Evolution of clouds in HPC
By joe
- 2 minutes read - 376 wordsI argue that clouds are v3.0 of the original idea, ASP. ASP provided a remote hardware/software environment to run your apps. It didn’t have the benefit of virtualization, standard stacks like LAMP, etc. Plus it had high costs to get started. It was destined/doomed to fail. ASP v2.0 came about with “grids”. They were the buzzword for a while, and sought to provide a “utility computing” (remember that) model? Provide a platform, make access easy, and they will come. All they overlooked with the pricing/usage model. Those were inherently broken. ASP v3.0 are clouds. They are the new buzzword. Quite a bid of fad-ish stuff in there, but quite a bit of good stuff as well. The issue with HPC is that it generally hates things that slow it down, like virtualization. I mention this as HPC has a place in the cloud, but virtualized in a different manner than say a web server. So far Amazon has stepped up to try this. Will others?

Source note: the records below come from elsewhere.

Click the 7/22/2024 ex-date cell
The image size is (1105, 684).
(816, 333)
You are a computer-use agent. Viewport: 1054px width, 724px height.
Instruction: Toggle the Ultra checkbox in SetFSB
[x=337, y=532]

One of the larger paradigms in HPC uses MPI calls to handle interprocess communication. MPI really requires a pretty well known connection between nodes, and a fast/stable access to a communications fabric. The cloud brakes both of these issues. Maybe we need to rethink some of our programming models. Or start using systems tied together using vSMP from ScaleMP, an aggregating virtualization (build big systems from little systems) rather than cutting little systems from bigger ones. This would make the programming side easier … … and this is an issue. MPI and many other similar systems presume a relatively low latency and high speed connection to nodes, not something potentially highly non-deterministic. With OpenMP and thread based models, or even MPI on such a single machine via vSMP, this should be less of a problem. IO bandwidth in VMs is definitely an issue. Not an easy one at that. There are no good simple fast fixes, apart from using fast hardware. Virtualizing/sharing distinct storage areas will increase the load on the systems, so you will need load aware placement going on behind the scene, not just efficient job/run packing. Clouds open up new possibilities, and bring new challenges. Watching this evolve … helping it to evolve, should be lots of fun.